2016

GHz ultrasound MEMS transducer

Each black wire on the four sides has a width of  31.75 um

As a winner of Cornell Engineering Learning Initiatives (ELI) Undergraduate Research Award 2016, I was fully funded for a research project to study a MEMS GHz ultrasonic transducer developed by SonicMEMS lab. During my research, I was trained at Cornell NanoScale Science & Technology Facility (CNF) on microfabrication, thin film deposition and characterization.

This phased array has a 4-by-4 array of AlN piezoelectric elements, which can emit ultrasound at GHz frequency when pulses of RF signals are applied.

My goal was to study the steering and focusing of ultrasound waves through phasing, i.e. when the signals applied to the elements are given the appropriate lag/lead in their phases, interference between the sound waves emitted by different elements can cause the resulting sound wave to be steered and focused in a controlled manner.

My contribution includes designing a PCB for testing the given device and scripting MATLAB code to control an RF source, a function generator, and a GHz oscilloscope so as to generate the right pulses to be applied to each piezoelectric element.

 

I also researched on potential quarter wave length matching layers to be used for reducing acoustic impedance between this device and human skins.

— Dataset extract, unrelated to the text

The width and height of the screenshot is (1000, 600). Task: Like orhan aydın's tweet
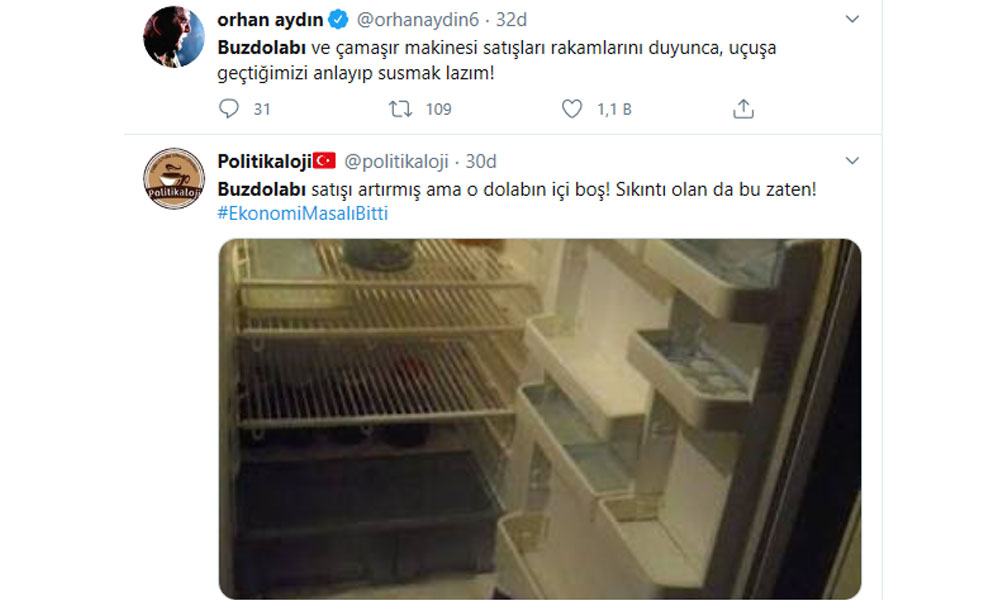pos(571,109)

The following diagram shows the PCB I designed for testing the ultrasonic transducer. It has 24 channels where 16 are used to send pulses to the 4-by-4 array of elements, while the remaining 8 are meant to be wire-bonded to 8 elements besides the array for receiving sound waves. Note that some traces looks convoluted because each trace must have the same length so that signal phases are not affected.

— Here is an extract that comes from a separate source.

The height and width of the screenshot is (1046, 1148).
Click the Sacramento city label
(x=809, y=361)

custom PCB for GHz ultrasonic transducer testing

Fabricated PCB with top layer in silver for ease of wire-bonding

The transducer is then bonded to this PCB with an ultrasound wire bonder as shown below.

Top and bottom of the transducer wire bonded to custom PCB

The diagram below shows the operating principle of this device. As each element emits ultrasound into silicon, ultrasound gets reflected and received by the piezoelectric elements.

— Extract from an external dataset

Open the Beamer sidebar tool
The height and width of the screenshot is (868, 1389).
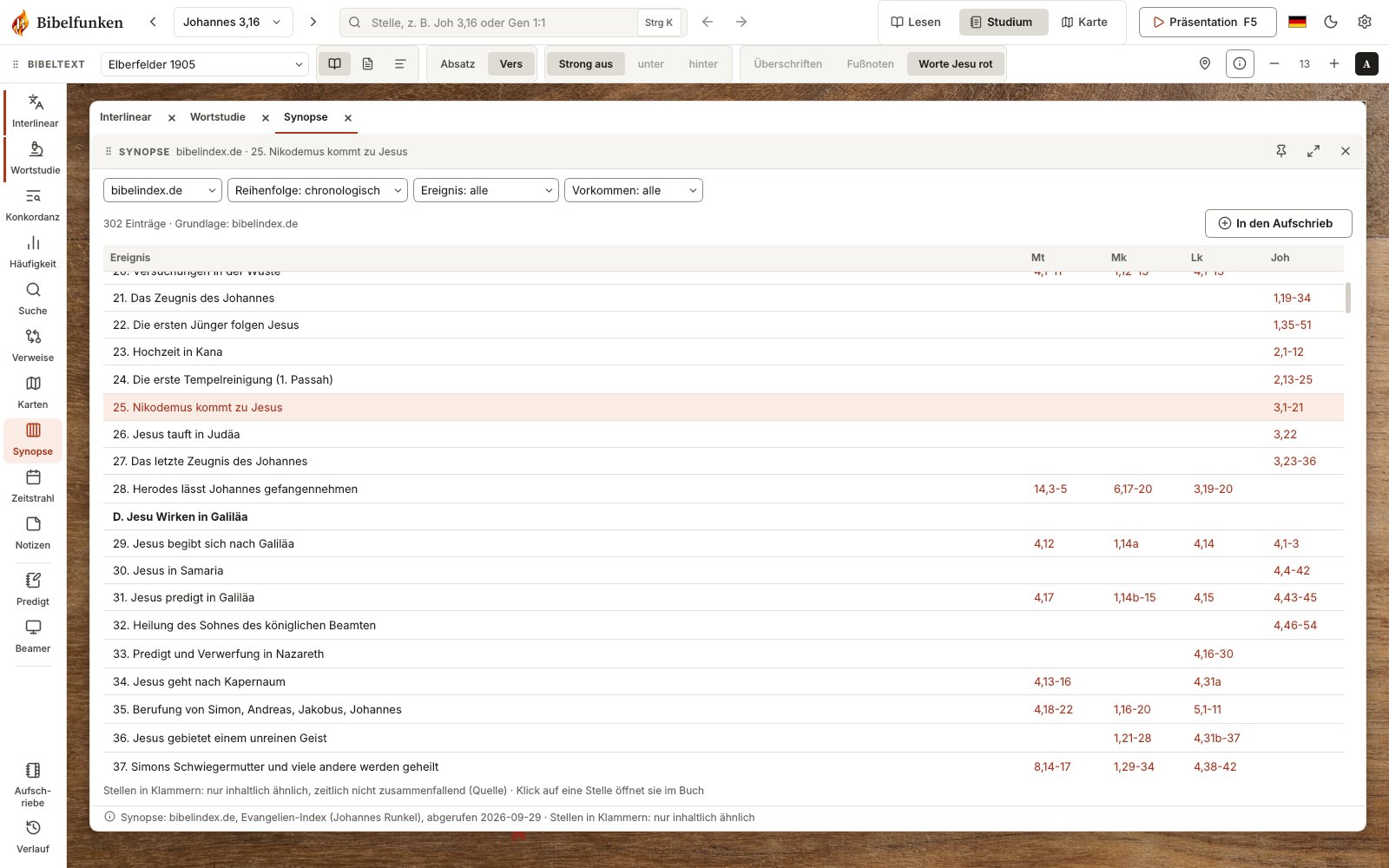[33, 637]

Ultrasound gets reflected and received by the element [1]

When tested with a single channel and the device shows the following results. When no isopropyl alcohol (IPA) is applied on the backside of this device, we can see from the diagram on the left that the reflected signal strength decreases as sound wave dissipates in silicon. However, since the acoustic impedance of sound travelling from silicon to air is higher than that from silicon to IPA, when IPA is applied on the backside, the reflected signal decreases as sound wave travels into IPA and gets dissipated even more.

Then I tested multi-channel and phasing. Based on the picture below, I fixed the pulses applied to element 1 and made a phase sweep on element 2. By receiving from element 3 and 4, I was able to observe reasonable trends in the signal strengths.

[1] Hoople, J.T., Kuo, J.C., Abdel-Moneum, M., & Lal, A. (2015). Chipscale GHz ultrasonic channels for fingerprint scanning. 2015 IEEE International Ultrasonics Symposium (IUS), 1-4.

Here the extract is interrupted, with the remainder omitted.